The transcript of evidence covers more than two hundred pages. Insurer insists that the evidence is uncontroverted so as to compel a finding that defendant was guilty of such misrepresentation as avoided the policy, but insurer has not complied *120 with Rule 9 of the revised rules of this court. Insurer's noncompliance is that insurer has failed to set out in brief, under the statement of facts, "a condensed recital of the evidence given by each witness in narrative form bearing on the points in issue so as to fully present the substance of the testimony of the witness clearly and concisely." By such noncompliance, appellant waived the assignments going to the insufficiency of the evidence to support the decree. Limbaugh v. Comer, 265 Ala. 202, 90 So. 2d 246; Case v. Ward, 276 Ala. 242, 160 So. 2d 859; Standard Oil Co. v. Johnson, 276 Ala. 578, 165 So. 2d 361; Evergreen Heading Co. v. Skipper, 276 Ala. 623, 165 So. 2d 705.

Insurer argues that defendant, the insured, is a necessary party to this suit, and, because insured has not been made a party, the decree must be reversed.

We have not found where insurer raised this point of nonjoinder in the trial court, but the point may, nevertheless be raised on appeal.

"The general rule in a court of equity is that all persons having a material interest, legal or equitable, in the subject matter of a suit, must be made parties, either as plaintiffs or defendants.
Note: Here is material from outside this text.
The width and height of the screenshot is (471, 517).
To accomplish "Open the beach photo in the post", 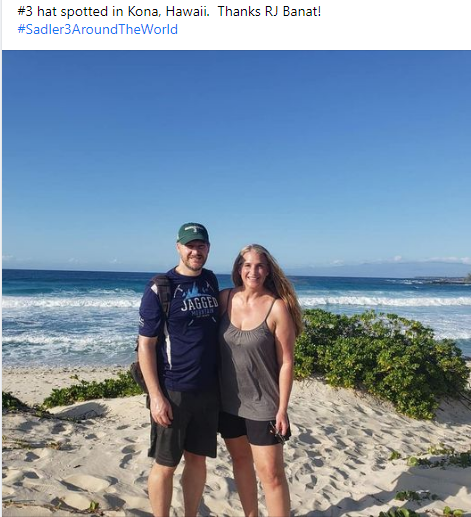I will click(x=236, y=283).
The rule proceeds on the principle that no man's rights should be controverted in a court of justice unless he has full opportunity to appear and vindicate them; and further, that complete justice may be done and future litigation avoided, the performance of the decree being safe, because of the presence in court of all parties who have an interest in its subject matter. The general rule further is that if a bill is defective for the want of proper parties, advantage should be taken of the defect by plea, demurrer, or answer, and if not so taken, the objection is waived. The rule is subject to the exception that if a cause cannot be properly disposed of, on the merits, without the presence of the absent parties, the objection may be made at the hearing, or on error, it may be taken by the court ex mero motu. Prout v. Hoge, 57 Ala. 28. See also: Batre v. Auze's Heirs, 5 Ala. 173; McMaken v. McMaken, 18 Ala. 576; Woodward v. Wood, 19 Ala. 213; McCully v. Chapman, 58 Ala. 325; Watson v. Oates, 58 Ala. 647; Amann v. Burke, 237 Ala. 380, 186 So. 769; Matthews v. Matthews, 247 Ala. 472, 25 So. 2d 259; Garrison v. Kelly, 257 Ala. 105, 57 So. 2d 345." Rollan v. Posey, 271 Ala. 640, 645, 126 So. 2d 464, 468.

In a suit under § 12, Title 28, this court has decided that the insured is a "necessary party" under the rule that all persons having a material interest in the litigation, or who are legally or beneficially interested in the subject matter of the suit and whose rights or interests are sought to be concluded thereby, are necessary parties. Insurance Company of North America v. Davis, 274 Ala. 541, 543, 150 So. 2d 192.

For failure to join insured as a party, the decree is reversed and the cause remanded.

Appellant had knowledge of the non-joinder, and, not having made this objection in the trial court, is in fault and must pay one-half the costs of this appeal and appellee the remainder. Prout v. Hoge, supra; Rollan v. Posey, supra.

Reversed and remanded.

LIVINGSTON, C. J., and LAWSON and GOODWYN, JJ., concur.